Author: Hansi Lo Wang / Source: NPR.org
New security measures at the Department of Defense that limit the release of military records about U.
S. troops deployed abroad could put the accuracy of the 2020 census “at risk,” according to a newly released internal Census Bureau document.“This new guidance places us in jeopardy of not having the information necessary to count those who are deployed overseas in the communities in which they live,” Census Bureau officials wrote in a Jan. 14 memo, which was prepared for Deputy Secretary of Commerce Karen Dunn Kelley.
The document was provided to NPR by attorneys for the NAACP and its local affiliates in Connecticut and Boston who filed a Freedom of Information Act lawsuit against the Commerce Department, which oversees the Census Bureau.
Counting deployed troops as residents of the stateside military installations where they’re usually stationed is expected to be one of the major changes for next year’s national head count.
Troops temporarily deployed to war zones and other dangerous locations make up 15 percent of all overseas service members — most of whom are stationed abroad — according to the Census Bureau memo. How this relatively small group is counted for the census, however, can have an outsize impact on how political representation is reapportioned among the states after 2020.
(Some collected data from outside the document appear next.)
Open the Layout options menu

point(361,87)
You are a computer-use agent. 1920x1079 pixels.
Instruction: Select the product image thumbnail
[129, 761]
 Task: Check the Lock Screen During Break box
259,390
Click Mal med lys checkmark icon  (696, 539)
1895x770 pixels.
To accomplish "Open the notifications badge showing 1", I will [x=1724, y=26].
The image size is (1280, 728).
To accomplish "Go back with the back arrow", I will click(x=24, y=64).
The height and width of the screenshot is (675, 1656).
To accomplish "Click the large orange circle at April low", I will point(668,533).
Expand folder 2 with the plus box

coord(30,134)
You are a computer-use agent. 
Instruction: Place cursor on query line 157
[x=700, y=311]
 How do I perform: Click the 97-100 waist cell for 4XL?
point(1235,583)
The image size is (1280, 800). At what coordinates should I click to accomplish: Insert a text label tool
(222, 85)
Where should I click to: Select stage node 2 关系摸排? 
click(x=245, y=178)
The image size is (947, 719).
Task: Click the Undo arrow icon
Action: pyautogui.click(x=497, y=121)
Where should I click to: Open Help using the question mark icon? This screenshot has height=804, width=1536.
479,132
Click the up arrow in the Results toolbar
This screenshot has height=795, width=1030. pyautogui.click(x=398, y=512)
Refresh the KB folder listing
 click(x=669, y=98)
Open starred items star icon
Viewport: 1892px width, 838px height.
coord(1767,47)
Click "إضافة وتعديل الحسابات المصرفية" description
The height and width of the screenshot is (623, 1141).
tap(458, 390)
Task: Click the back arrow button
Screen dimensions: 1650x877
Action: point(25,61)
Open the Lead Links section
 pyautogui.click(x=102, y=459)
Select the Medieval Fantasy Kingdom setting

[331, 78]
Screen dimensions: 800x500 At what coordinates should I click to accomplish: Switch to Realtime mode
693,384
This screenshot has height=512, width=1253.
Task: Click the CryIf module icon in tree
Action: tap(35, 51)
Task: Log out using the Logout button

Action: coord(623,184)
Beginning with the 1970 census, the bureau came up with numbers for dividing up congressional seats and Electoral College votes by officially adding all military members serving abroad during the head count to state population totals. That included both stationed and temporarily deployed troops, who were assigned to states based on the addresses provided when they enlisted. The one exception was the 1980 census, which did not include overseas troops in the apportionment count.
After years of advocacy by lawmakers and community leaders from areas with military bases nearby, the Census Bureau decided to make a switch for the 2020 census and count deployed troops at the bases or ports they are assigned away from on Census Day, April 1.
The change for 2020 is expected to provide a population boost in the tens of thousands to North…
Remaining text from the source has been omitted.